= Beginning of Section =

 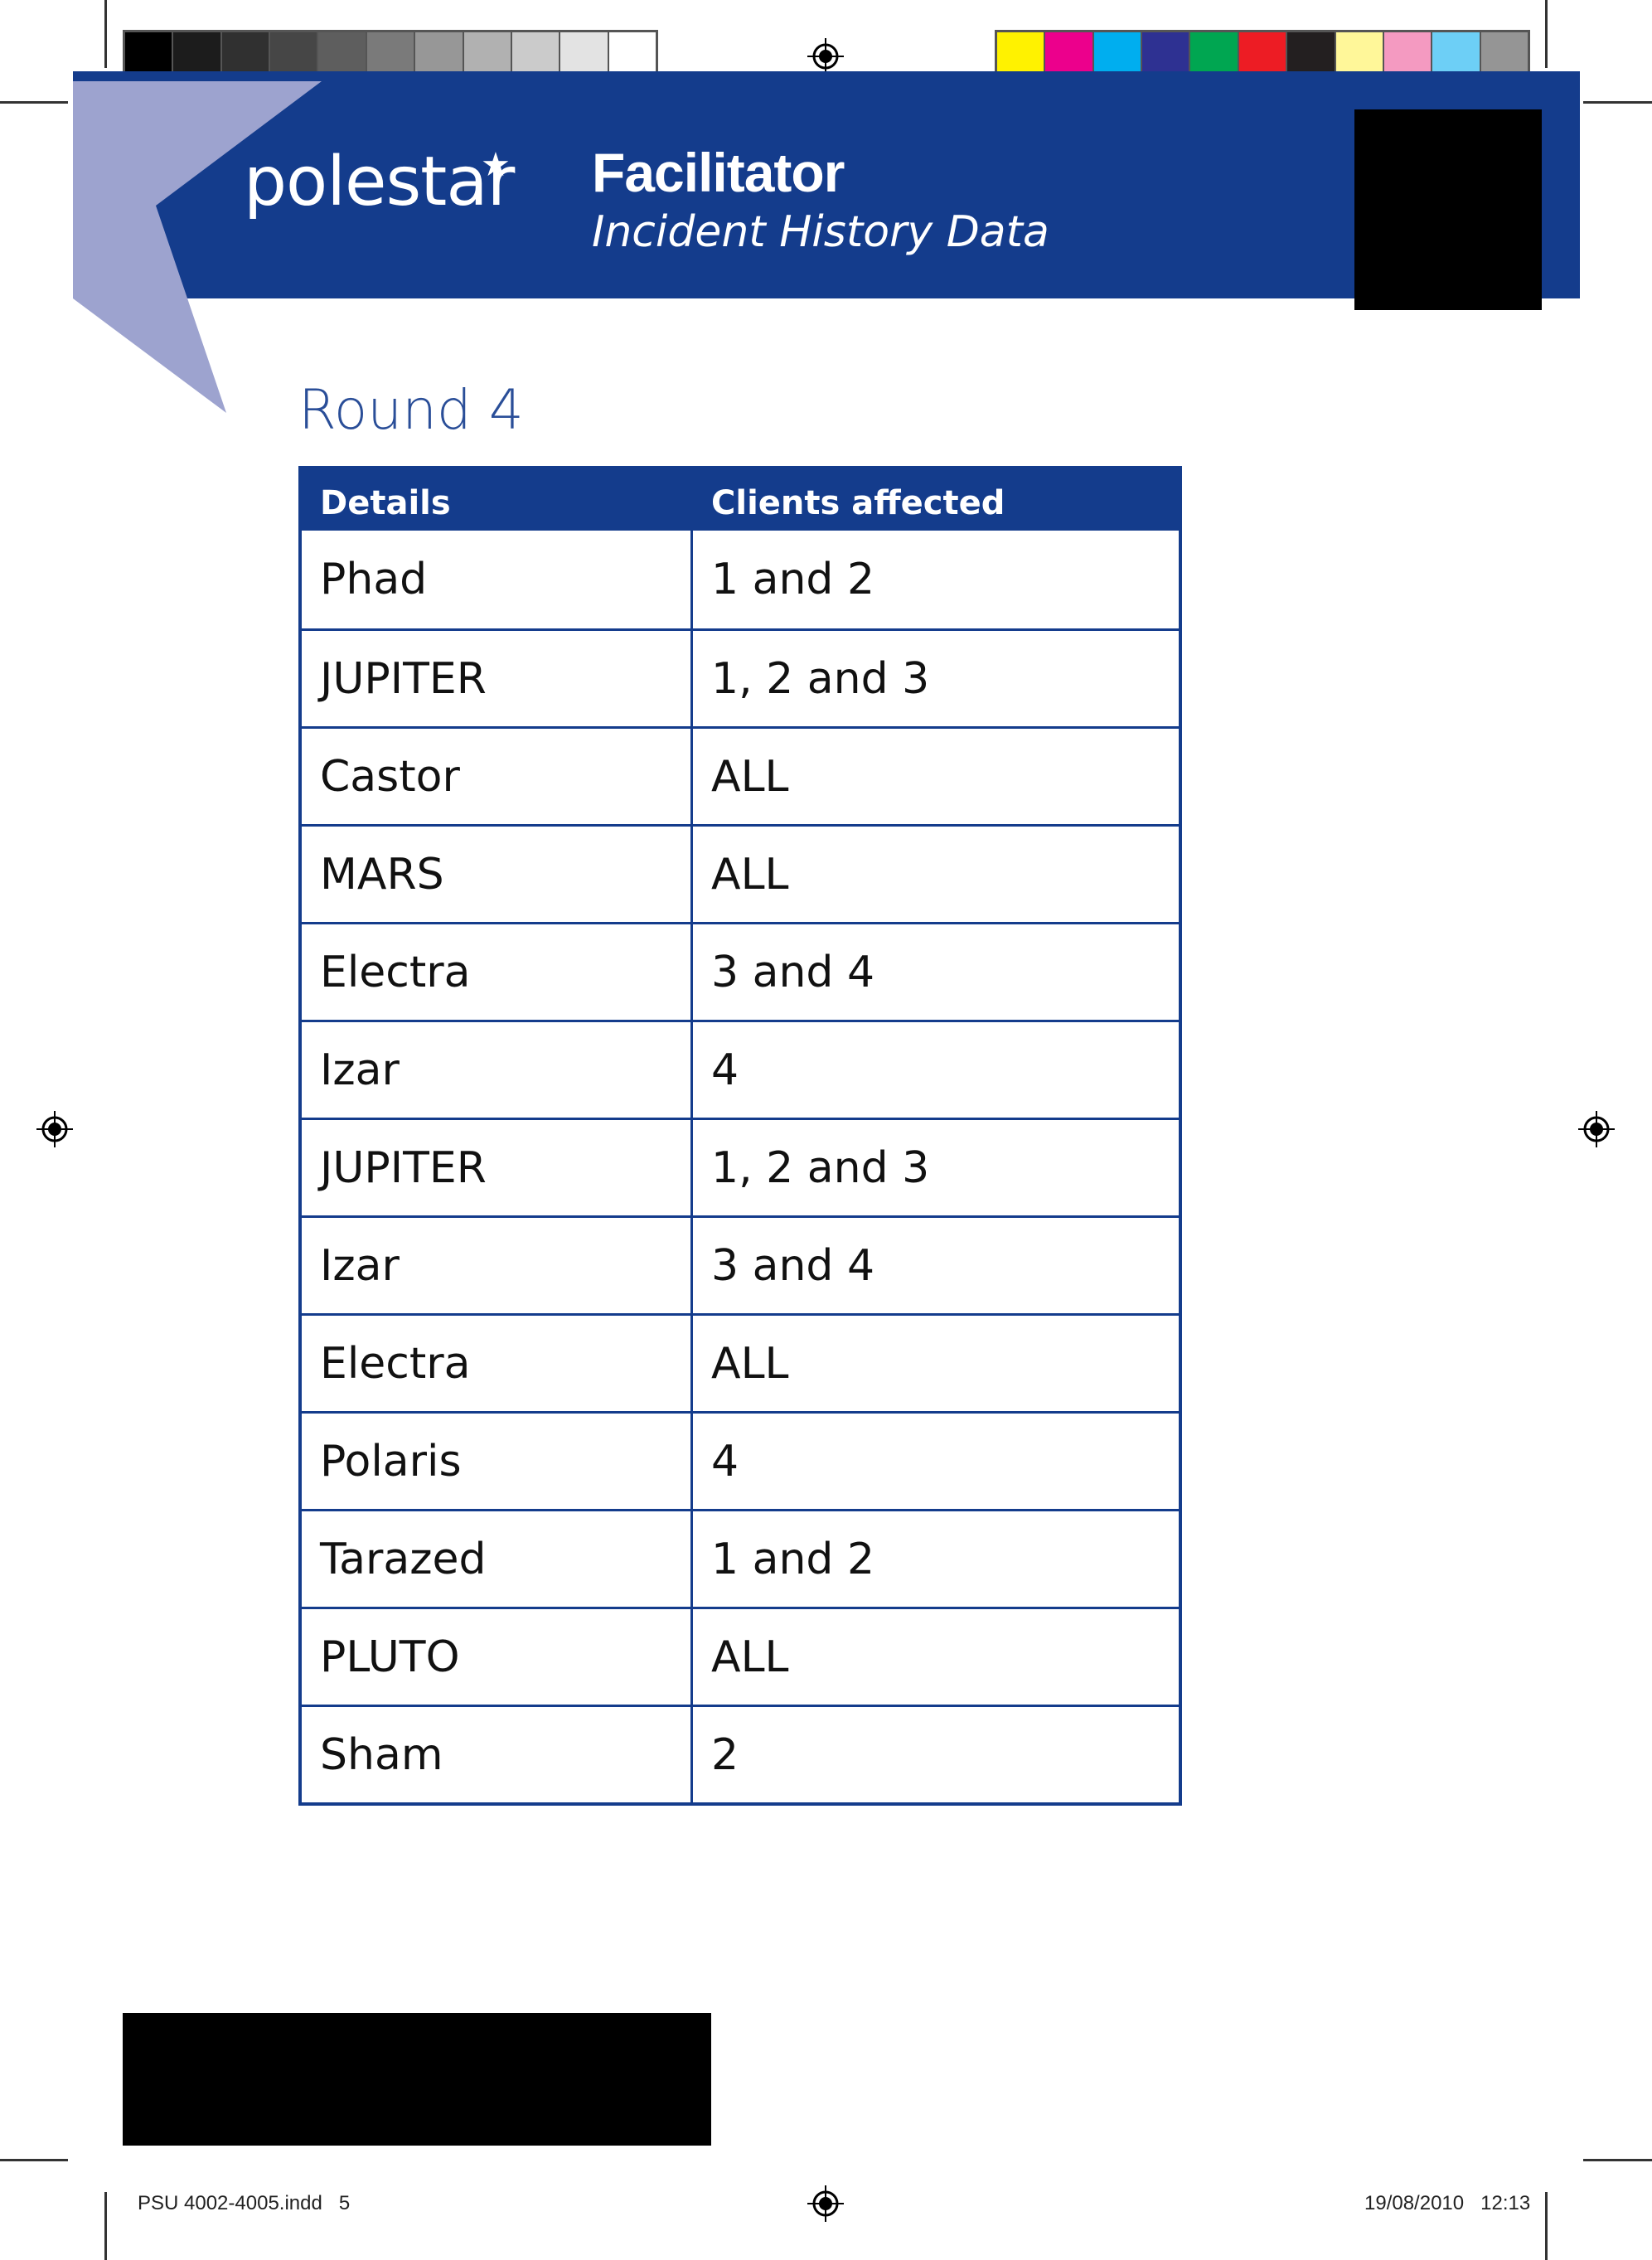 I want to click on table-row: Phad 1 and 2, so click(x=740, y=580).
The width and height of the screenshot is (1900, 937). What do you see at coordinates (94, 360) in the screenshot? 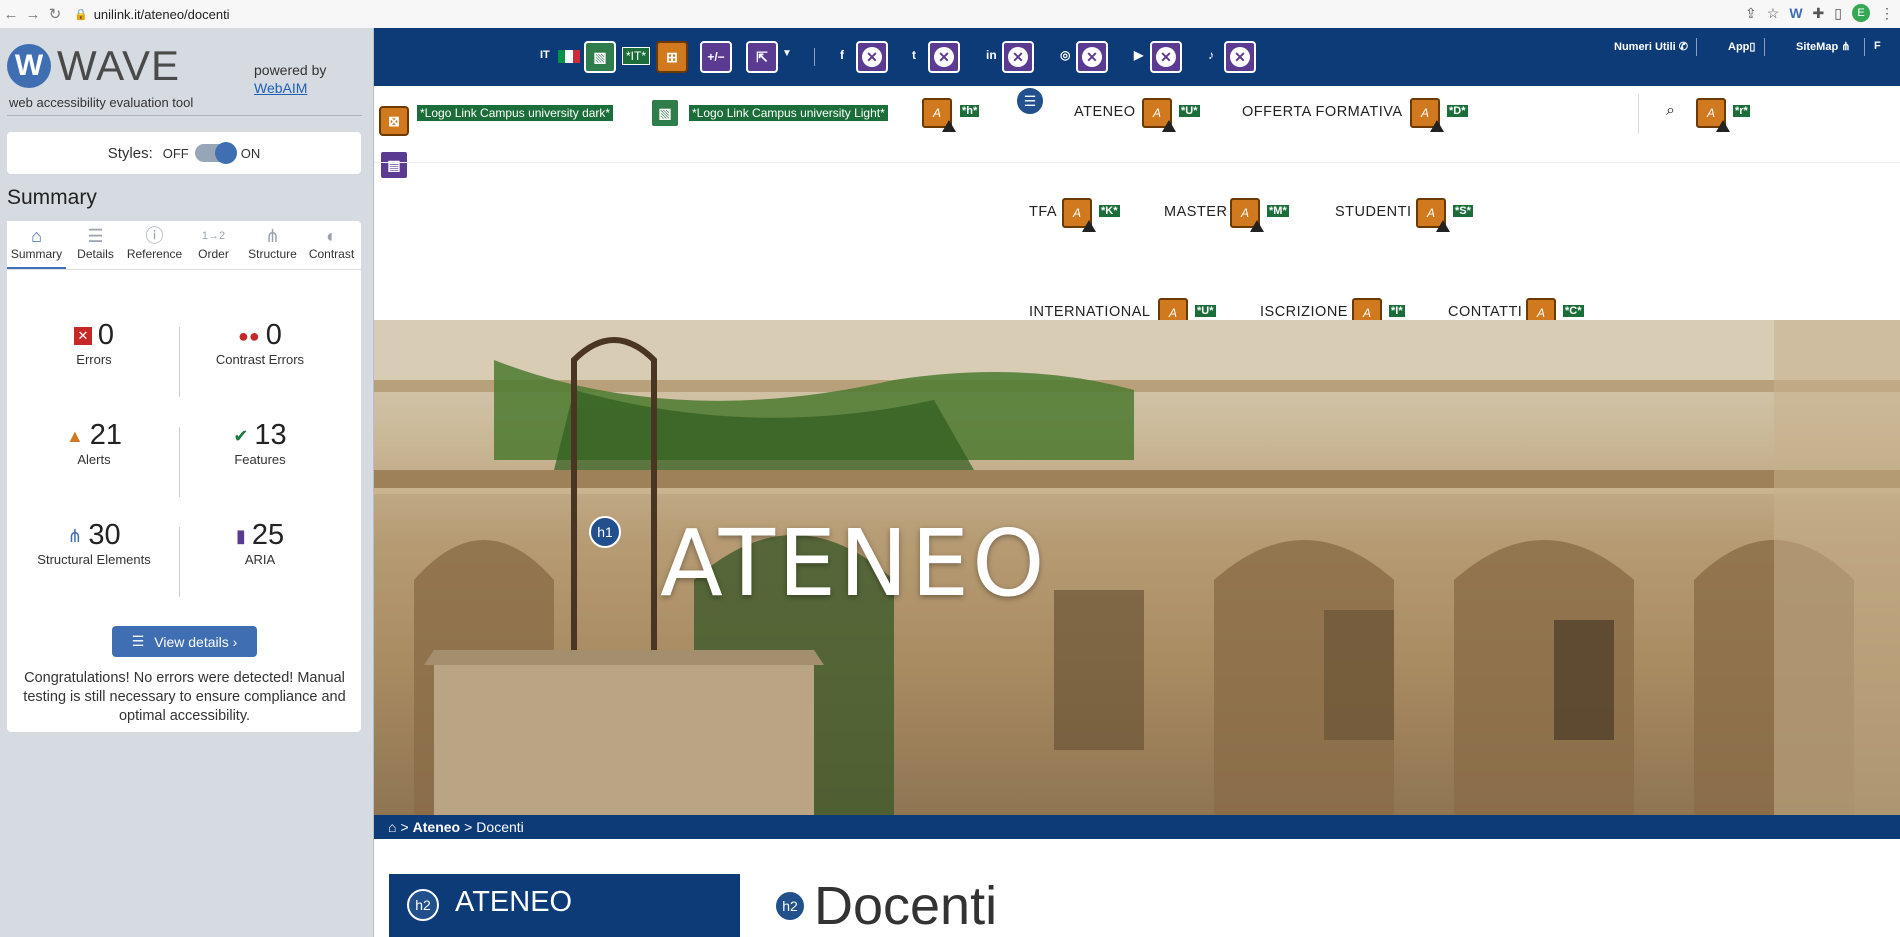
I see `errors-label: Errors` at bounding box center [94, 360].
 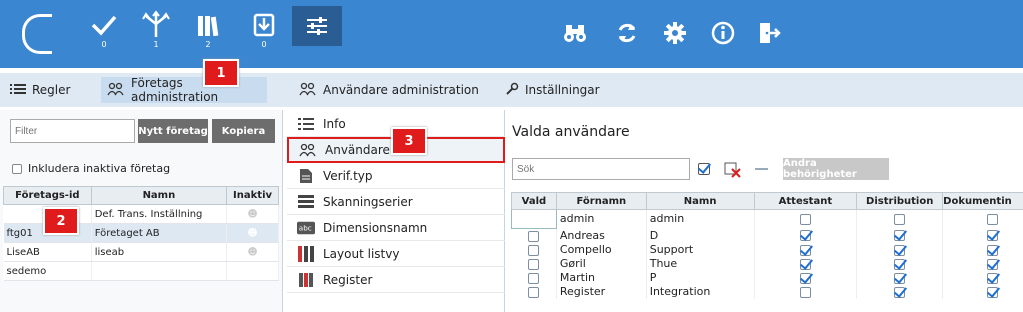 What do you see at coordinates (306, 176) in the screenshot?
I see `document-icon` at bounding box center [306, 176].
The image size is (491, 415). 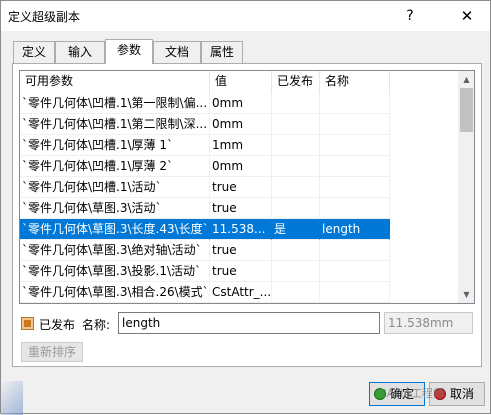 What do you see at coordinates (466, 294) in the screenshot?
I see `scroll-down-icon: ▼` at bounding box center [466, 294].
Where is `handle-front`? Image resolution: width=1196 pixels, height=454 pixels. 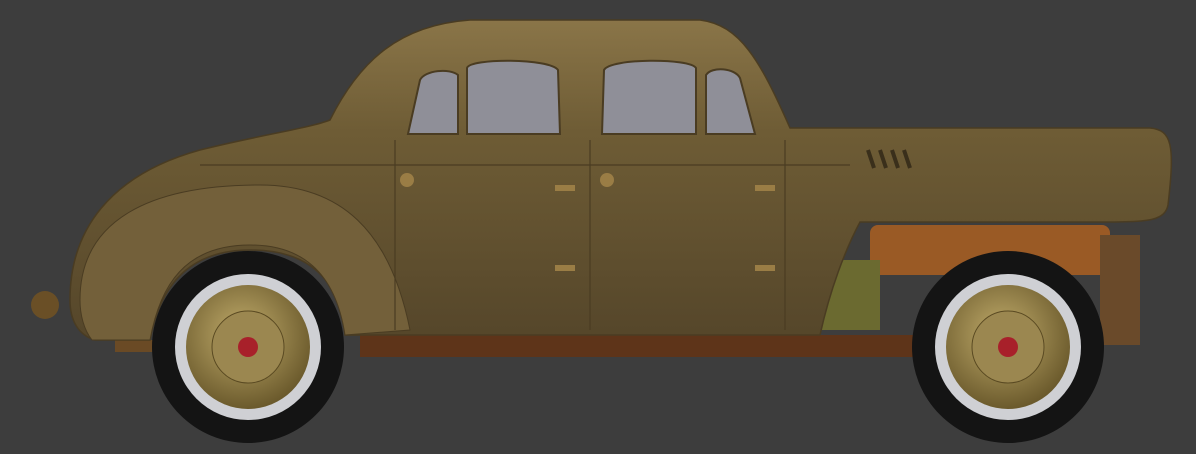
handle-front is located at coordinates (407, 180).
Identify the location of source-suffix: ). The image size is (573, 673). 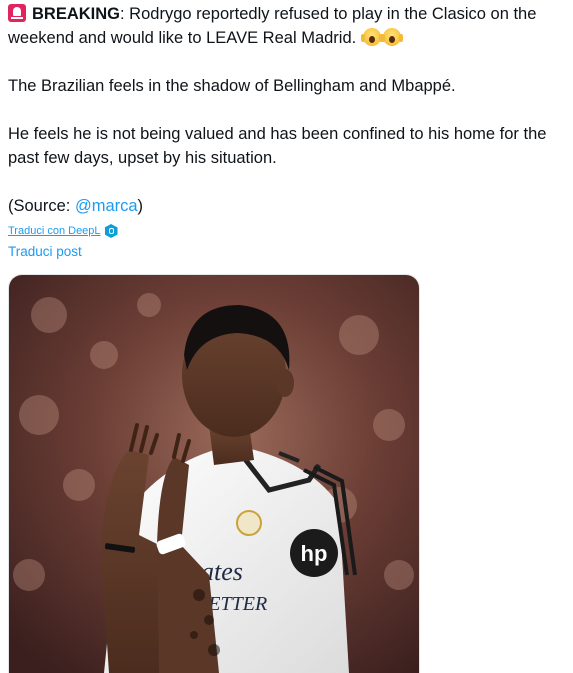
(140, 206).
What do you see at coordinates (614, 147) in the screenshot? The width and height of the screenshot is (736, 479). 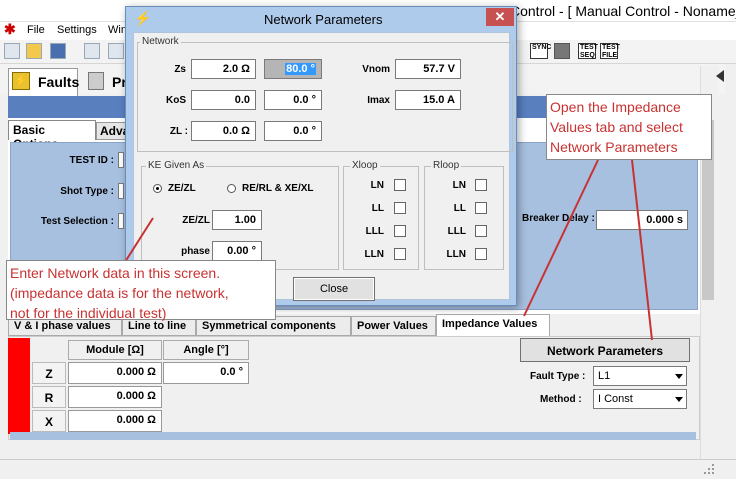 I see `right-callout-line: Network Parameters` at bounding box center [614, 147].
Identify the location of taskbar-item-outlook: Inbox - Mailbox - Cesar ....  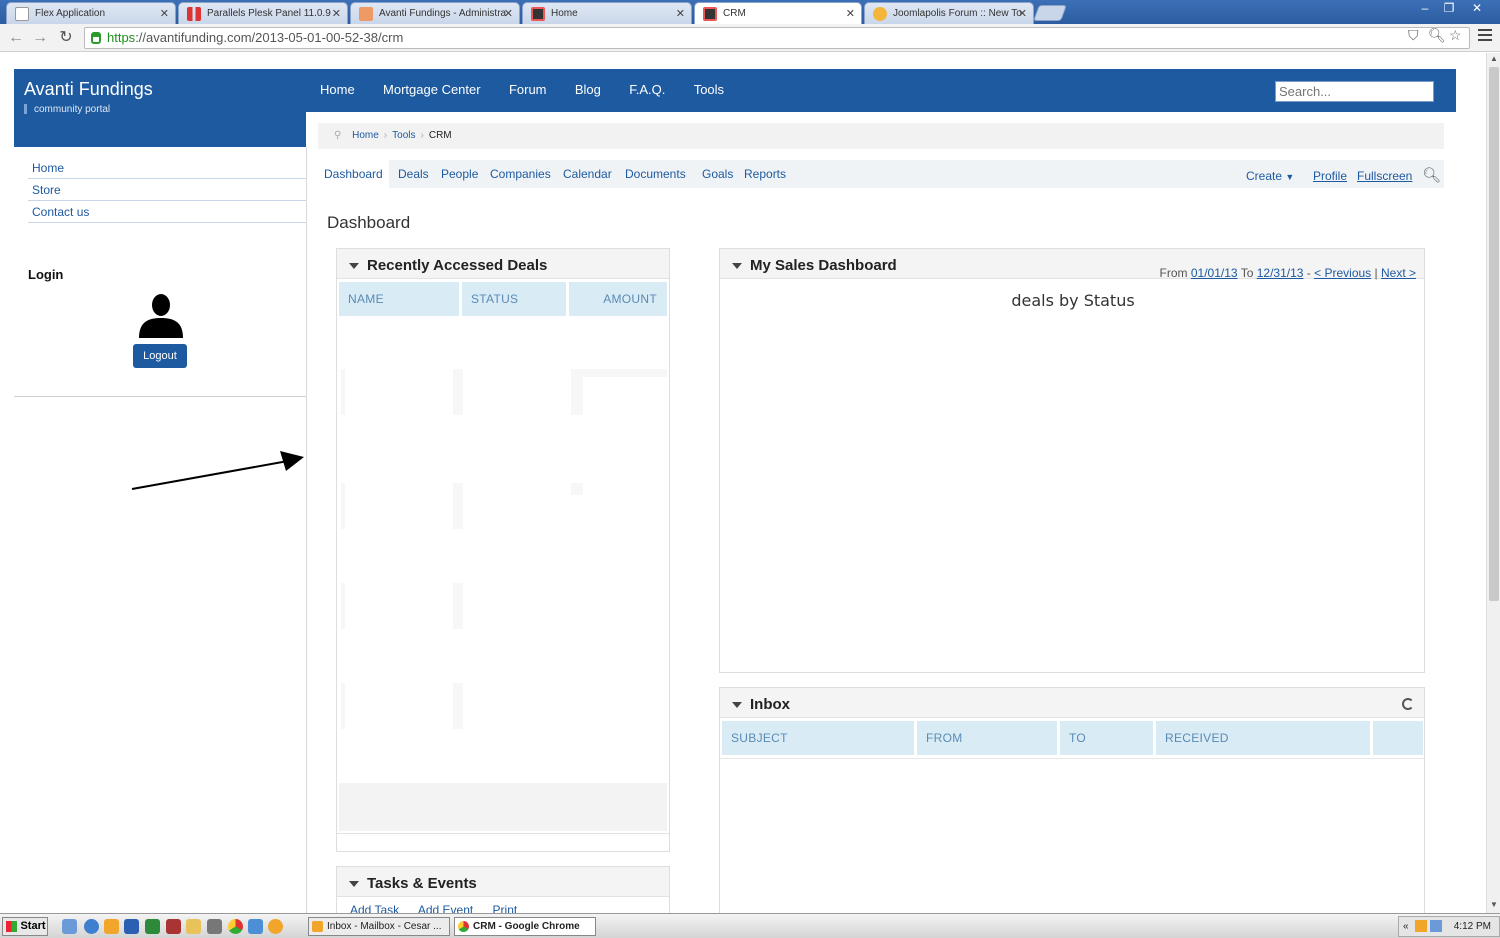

= End of Section =

- **Task to complete**
Reproduce verbatim the lines from the one containing "The width and height of the screenshot is (1900, 937)." through the one containing "center [306, 176].", both included, leaving out the pictures.

- **Response**
The width and height of the screenshot is (1900, 937). What do you see at coordinates (94, 360) in the screenshot? 
I see `errors-label: Errors` at bounding box center [94, 360].
  What do you see at coordinates (306, 176) in the screenshot?
I see `document-icon` at bounding box center [306, 176].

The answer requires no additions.